Nebula Spark Connector Writer: Implementation and Practices

nebula-spark-connector-writer

In "Nebula Spark Connector Reader: Implementation and Practices", it is known that Nebula Spark Connector is a connector for Spark reading data from or writing data into NebulaGraph. It is composed of Reader and Writer. In this article, I will introduce how Nebula Spark Connector makes writing data from other data sources into NebulaGraph possible.

How Nebula Spark Connector Writer is Implemented

Spark SQL supports customizing data sources, making Spark integrating with third-party data sources possible.

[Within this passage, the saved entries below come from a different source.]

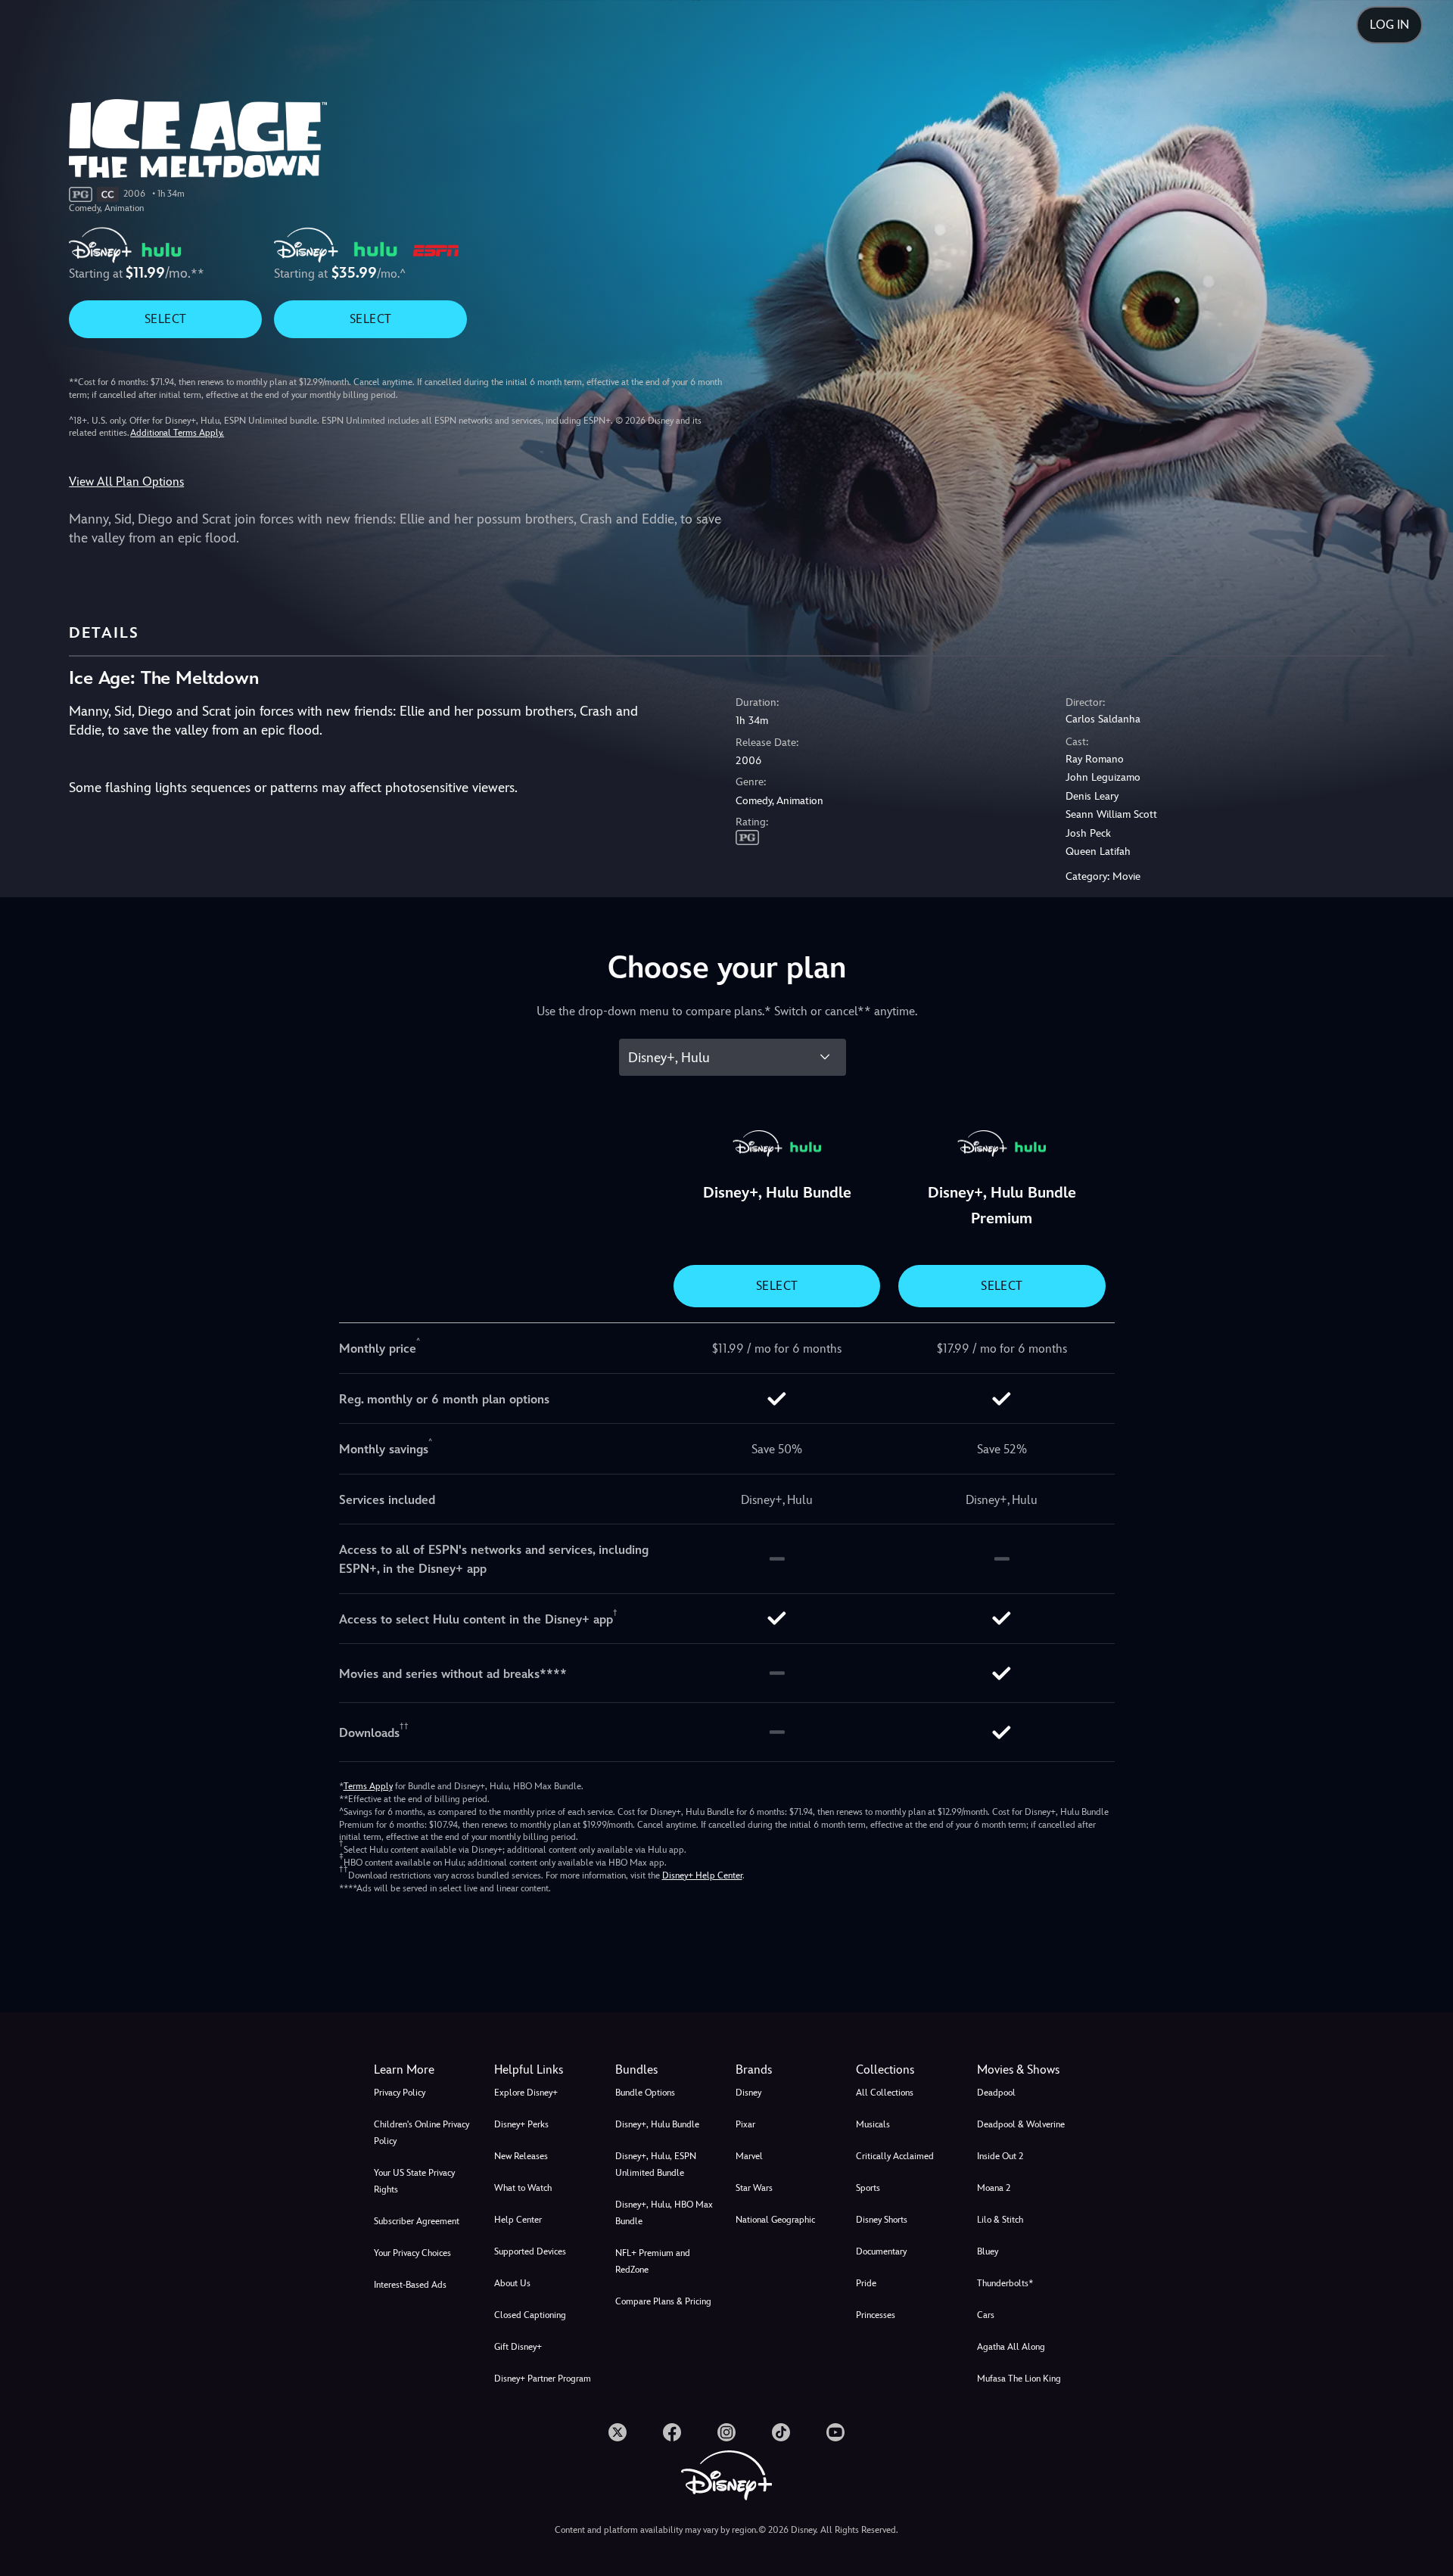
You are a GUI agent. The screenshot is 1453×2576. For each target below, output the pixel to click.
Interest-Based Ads (410, 2284)
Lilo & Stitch (1000, 2219)
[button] (545, 2070)
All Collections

Writing a single record into NebulaGraph with Nebula Spark Connector is implemented based on DatasourceV2. Here is how it is implemented:

The WriteSupport interface is inherited and a new createWriter method is defined to create a custom DataSourceWriter.
The DataSourceWriter interface is inherited and the NebulaDataSourceVertexWriter class and the NebulaDataSourceEdgeWriter class are created. A new createWriterFactory method is defined and a custom DataWriterFactory is returned. A new commit method is created to commit the entire transaction. A new abort method is defined for transaction rollback. Please note that NebulaGraph 1.x does not support transactions, so the commit and abort methods in this implementation will not be actually called.
The DataWriterFactory is inherited and the NebulaVertexWriter class and the NebulaEdgeWriter class are created. The createWriter method is defined and a custom DataWriter is returned.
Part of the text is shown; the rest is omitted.